PROBLEM REQUIREMENTS
Set down all of the records word for word.

AVAILABLE DATA
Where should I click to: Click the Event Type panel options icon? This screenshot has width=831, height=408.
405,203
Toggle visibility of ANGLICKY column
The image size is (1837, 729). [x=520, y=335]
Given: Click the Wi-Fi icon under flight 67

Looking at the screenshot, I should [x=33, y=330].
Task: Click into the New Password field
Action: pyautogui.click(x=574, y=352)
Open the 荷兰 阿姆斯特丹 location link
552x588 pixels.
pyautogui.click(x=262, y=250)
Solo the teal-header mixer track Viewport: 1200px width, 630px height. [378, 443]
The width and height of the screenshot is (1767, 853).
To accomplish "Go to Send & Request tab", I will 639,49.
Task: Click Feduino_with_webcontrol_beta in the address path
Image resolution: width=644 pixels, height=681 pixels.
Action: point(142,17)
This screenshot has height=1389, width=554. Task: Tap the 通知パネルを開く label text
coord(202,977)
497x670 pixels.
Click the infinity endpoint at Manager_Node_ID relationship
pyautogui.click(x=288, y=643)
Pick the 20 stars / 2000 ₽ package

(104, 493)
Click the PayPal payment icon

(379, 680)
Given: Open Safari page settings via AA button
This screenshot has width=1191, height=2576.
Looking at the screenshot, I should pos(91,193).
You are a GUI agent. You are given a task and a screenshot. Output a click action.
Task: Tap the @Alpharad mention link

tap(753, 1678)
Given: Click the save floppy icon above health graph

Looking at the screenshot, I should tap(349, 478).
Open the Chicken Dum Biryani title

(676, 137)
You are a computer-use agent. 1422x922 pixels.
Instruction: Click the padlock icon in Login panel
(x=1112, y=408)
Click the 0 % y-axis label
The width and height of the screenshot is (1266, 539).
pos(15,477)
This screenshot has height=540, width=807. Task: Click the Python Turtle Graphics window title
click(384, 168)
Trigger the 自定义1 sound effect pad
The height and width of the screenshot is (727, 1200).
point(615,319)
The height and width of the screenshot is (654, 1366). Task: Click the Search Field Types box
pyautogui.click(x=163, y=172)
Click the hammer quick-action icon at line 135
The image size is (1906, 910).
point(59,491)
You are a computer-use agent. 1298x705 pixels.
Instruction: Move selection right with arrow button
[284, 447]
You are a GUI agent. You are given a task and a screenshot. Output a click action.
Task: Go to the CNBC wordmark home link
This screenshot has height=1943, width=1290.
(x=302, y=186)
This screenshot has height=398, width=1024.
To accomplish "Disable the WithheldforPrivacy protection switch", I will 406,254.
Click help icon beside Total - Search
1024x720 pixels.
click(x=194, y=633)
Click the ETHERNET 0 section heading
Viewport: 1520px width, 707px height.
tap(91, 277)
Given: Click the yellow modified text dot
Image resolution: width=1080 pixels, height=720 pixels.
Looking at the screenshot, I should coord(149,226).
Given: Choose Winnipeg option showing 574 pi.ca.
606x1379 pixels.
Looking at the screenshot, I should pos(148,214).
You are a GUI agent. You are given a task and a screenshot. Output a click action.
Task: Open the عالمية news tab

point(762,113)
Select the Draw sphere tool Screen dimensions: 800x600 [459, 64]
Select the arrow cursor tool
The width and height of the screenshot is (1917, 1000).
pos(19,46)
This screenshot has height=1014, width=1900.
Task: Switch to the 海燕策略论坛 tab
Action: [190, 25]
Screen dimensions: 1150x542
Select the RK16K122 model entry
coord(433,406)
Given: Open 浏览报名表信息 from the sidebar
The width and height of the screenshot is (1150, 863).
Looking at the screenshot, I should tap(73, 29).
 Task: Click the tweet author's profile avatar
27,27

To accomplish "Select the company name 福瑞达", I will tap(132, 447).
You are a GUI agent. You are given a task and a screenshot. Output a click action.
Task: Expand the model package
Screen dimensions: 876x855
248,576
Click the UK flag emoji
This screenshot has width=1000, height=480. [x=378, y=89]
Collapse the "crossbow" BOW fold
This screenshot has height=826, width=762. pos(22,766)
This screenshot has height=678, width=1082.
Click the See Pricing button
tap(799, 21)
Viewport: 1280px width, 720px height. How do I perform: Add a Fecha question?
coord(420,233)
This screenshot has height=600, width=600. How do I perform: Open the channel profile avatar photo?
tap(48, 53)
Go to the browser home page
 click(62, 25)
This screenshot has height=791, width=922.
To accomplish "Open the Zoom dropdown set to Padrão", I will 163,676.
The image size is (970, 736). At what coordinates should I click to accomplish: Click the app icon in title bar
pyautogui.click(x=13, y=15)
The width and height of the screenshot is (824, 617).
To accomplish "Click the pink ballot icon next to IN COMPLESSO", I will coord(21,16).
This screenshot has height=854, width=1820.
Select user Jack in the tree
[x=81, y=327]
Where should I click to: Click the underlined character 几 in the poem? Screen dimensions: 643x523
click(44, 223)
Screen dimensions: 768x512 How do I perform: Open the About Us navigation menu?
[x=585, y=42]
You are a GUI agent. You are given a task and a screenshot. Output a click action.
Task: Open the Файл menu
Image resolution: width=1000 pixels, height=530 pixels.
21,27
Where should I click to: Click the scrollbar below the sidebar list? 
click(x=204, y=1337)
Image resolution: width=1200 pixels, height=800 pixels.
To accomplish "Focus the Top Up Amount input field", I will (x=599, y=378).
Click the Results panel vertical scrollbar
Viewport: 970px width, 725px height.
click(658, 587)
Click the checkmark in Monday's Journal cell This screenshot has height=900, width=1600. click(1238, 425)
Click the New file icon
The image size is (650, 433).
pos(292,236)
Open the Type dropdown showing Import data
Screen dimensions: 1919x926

SOLVED EXERCISE
Where should I click to: Click the Event Type panel options icon? This screenshot has width=831, height=408.
405,203
Toggle visibility of ANGLICKY column
The image size is (1837, 729). [x=520, y=335]
Given: Click the Wi-Fi icon under flight 67

Looking at the screenshot, I should [x=33, y=330].
Task: Click into the New Password field
Action: pyautogui.click(x=574, y=352)
Open the 荷兰 阿姆斯特丹 location link
552x588 pixels.
pyautogui.click(x=262, y=250)
Solo the teal-header mixer track Viewport: 1200px width, 630px height. [378, 443]
The width and height of the screenshot is (1767, 853).
To accomplish "Go to Send & Request tab", I will 639,49.
Task: Click Feduino_with_webcontrol_beta in the address path
Image resolution: width=644 pixels, height=681 pixels.
Action: point(142,17)
This screenshot has height=1389, width=554. Task: Tap the 通知パネルを開く label text
coord(202,977)
497x670 pixels.
Click the infinity endpoint at Manager_Node_ID relationship
pyautogui.click(x=288, y=643)
Pick the 20 stars / 2000 ₽ package

(104, 493)
Click the PayPal payment icon

(379, 680)
Given: Open Safari page settings via AA button
This screenshot has width=1191, height=2576.
Looking at the screenshot, I should pos(91,193).
You are a GUI agent. You are given a task and a screenshot. Output a click action.
Task: Tap the @Alpharad mention link

tap(753, 1678)
Given: Click the save floppy icon above health graph

Looking at the screenshot, I should tap(349, 478).
Open the Chicken Dum Biryani title

(676, 137)
You are a computer-use agent. 1422x922 pixels.
Instruction: Click the padlock icon in Login panel
(x=1112, y=408)
Click the 0 % y-axis label
The width and height of the screenshot is (1266, 539).
pos(15,477)
This screenshot has height=540, width=807. Task: Click the Python Turtle Graphics window title
click(384, 168)
Trigger the 自定义1 sound effect pad
The height and width of the screenshot is (727, 1200).
point(615,319)
The height and width of the screenshot is (654, 1366). Task: Click the Search Field Types box
pyautogui.click(x=163, y=172)
Click the hammer quick-action icon at line 135
The image size is (1906, 910).
point(59,491)
You are a computer-use agent. 1298x705 pixels.
Instruction: Move selection right with arrow button
[284, 447]
You are a GUI agent. You are given a task and a screenshot. Output a click action.
Task: Go to the CNBC wordmark home link
This screenshot has height=1943, width=1290.
(x=302, y=186)
This screenshot has height=398, width=1024.
To accomplish "Disable the WithheldforPrivacy protection switch", I will 406,254.
Click help icon beside Total - Search
1024x720 pixels.
click(x=194, y=633)
Click the ETHERNET 0 section heading
Viewport: 1520px width, 707px height.
tap(91, 277)
Given: Click the yellow modified text dot
Image resolution: width=1080 pixels, height=720 pixels.
Looking at the screenshot, I should coord(149,226).
Given: Choose Winnipeg option showing 574 pi.ca.
606x1379 pixels.
Looking at the screenshot, I should pos(148,214).
You are a GUI agent. You are given a task and a screenshot. Output a click action.
Task: Open the عالمية news tab

point(762,113)
Select the Draw sphere tool Screen dimensions: 800x600 [459, 64]
Select the arrow cursor tool
The width and height of the screenshot is (1917, 1000).
pos(19,46)
This screenshot has height=1014, width=1900.
Task: Switch to the 海燕策略论坛 tab
Action: [190, 25]
Screen dimensions: 1150x542
Select the RK16K122 model entry
coord(433,406)
Given: Open 浏览报名表信息 from the sidebar
The width and height of the screenshot is (1150, 863).
Looking at the screenshot, I should tap(73, 29).
 Task: Click the tweet author's profile avatar
27,27

To accomplish "Select the company name 福瑞达", I will tap(132, 447).
You are a GUI agent. You are given a task and a screenshot. Output a click action.
Task: Expand the model package
Screen dimensions: 876x855
248,576
Click the UK flag emoji
This screenshot has width=1000, height=480. [x=378, y=89]
Collapse the "crossbow" BOW fold
This screenshot has height=826, width=762. pos(22,766)
This screenshot has height=678, width=1082.
Click the See Pricing button
tap(799, 21)
Viewport: 1280px width, 720px height. How do I perform: Add a Fecha question?
coord(420,233)
This screenshot has height=600, width=600. How do I perform: Open the channel profile avatar photo?
tap(48, 53)
Go to the browser home page
 click(62, 25)
This screenshot has height=791, width=922.
To accomplish "Open the Zoom dropdown set to Padrão", I will 163,676.
The image size is (970, 736). At what coordinates should I click to accomplish: Click the app icon in title bar
pyautogui.click(x=13, y=15)
The width and height of the screenshot is (824, 617).
To accomplish "Click the pink ballot icon next to IN COMPLESSO", I will coord(21,16).
This screenshot has height=854, width=1820.
Select user Jack in the tree
[x=81, y=327]
Where should I click to: Click the underlined character 几 in the poem? Screen dimensions: 643x523
click(44, 223)
Screen dimensions: 768x512 How do I perform: Open the About Us navigation menu?
[x=585, y=42]
You are a GUI agent. You are given a task and a screenshot. Output a click action.
Task: Open the Файл menu
Image resolution: width=1000 pixels, height=530 pixels.
21,27
Where should I click to: Click the scrollbar below the sidebar list? 
click(x=204, y=1337)
Image resolution: width=1200 pixels, height=800 pixels.
To accomplish "Focus the Top Up Amount input field", I will (x=599, y=378).
Click the Results panel vertical scrollbar
Viewport: 970px width, 725px height.
click(658, 587)
Click the checkmark in Monday's Journal cell This screenshot has height=900, width=1600. click(1238, 425)
Click the New file icon
The image size is (650, 433).
pos(292,236)
Open the Type dropdown showing Import data
Screen dimensions: 1919x926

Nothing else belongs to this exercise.